Business News of Thursday, 18 February 2010

Source: GNA

Insurance companies that engage in price undercutting to be sanctioned

Accra, Feb. 18, GNA - Inspectors from the Ghana Insurance Association have been deployed to report companies engaged in premium undercutting for appropriate sanctions to be applied to the offenders, an official from the National Insurance Commission (NIC) disclosed on Thursday. Mrs. Nyamikeh Kyiamah, Acting Commissioner of NIC, decried the unhealthy practice of price undercutting that bedevilled the industry but expressed commitment towards utilizing resources to ensure the practice ceased.

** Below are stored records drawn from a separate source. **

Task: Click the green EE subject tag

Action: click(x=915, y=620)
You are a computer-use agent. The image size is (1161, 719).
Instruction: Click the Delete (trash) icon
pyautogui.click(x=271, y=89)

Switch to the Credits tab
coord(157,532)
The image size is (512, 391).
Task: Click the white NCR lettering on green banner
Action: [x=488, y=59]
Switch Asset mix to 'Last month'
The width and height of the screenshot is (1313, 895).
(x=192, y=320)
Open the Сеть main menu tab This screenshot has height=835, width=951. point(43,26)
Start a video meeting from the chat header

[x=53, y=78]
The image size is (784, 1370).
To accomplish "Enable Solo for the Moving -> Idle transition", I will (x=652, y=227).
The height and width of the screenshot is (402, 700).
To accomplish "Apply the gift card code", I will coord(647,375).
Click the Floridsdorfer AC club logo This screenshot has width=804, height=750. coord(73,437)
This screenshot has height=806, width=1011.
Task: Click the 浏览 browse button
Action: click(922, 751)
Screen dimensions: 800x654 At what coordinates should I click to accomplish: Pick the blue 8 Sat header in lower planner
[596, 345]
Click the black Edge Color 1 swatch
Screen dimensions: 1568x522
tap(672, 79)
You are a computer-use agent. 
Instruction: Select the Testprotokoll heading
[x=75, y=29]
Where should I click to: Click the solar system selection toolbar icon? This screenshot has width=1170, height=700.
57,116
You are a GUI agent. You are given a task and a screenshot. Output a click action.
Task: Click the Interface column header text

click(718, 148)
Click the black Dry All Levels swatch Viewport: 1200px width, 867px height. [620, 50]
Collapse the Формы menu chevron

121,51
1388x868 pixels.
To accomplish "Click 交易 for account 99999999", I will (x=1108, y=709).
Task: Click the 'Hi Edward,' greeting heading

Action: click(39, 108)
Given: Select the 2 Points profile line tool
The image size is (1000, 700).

She was speaking to journalists after the inauguration of NSIA Ghana Insurance Company Limited (NGICL) in Accra. NGICL is an international group, currently operating in 10 countries with Ghana being the first Anglophone country. Mrs. Kyiamah observed that some companies operating in the non-Life Insurance sector were guilty of huge premium debt, and expressed the hope the new guidelines from the Premium Credit Committee set up by the Commission, would address the problem.

"The ratio of outstanding premiums to gross premiums was 43 per cent in 2008, as against 34 per cent in 2007. The figure for 2009 from all indications could even be worse," she said adding that the effect of the premium debt made it difficult for companies to significantly invest with a resulting negative implication on the company's solvency position. Mrs. Kyiamah said the NIC had put in place measures to improve business operations in the industry, and cited the enhancement of the minimum capital requirement to ensure that market participants have the financial power to assume risks in areas such as oil and gas and the inability and risks associated with the industry, as an example. Issues of premium debts with clear guidelines to improve collection, cash and carry principles on motor and fire insurance as well as the compulsory insurance for public buildings were other measures she mentioned. Dr Kwabena Duffuor, Finance Minister, in a speech read on his behalf, observed that interest on government securities had witnessed a significant decline in the last few months and called on lending institutions to take a clue from the development to lower their interest rates.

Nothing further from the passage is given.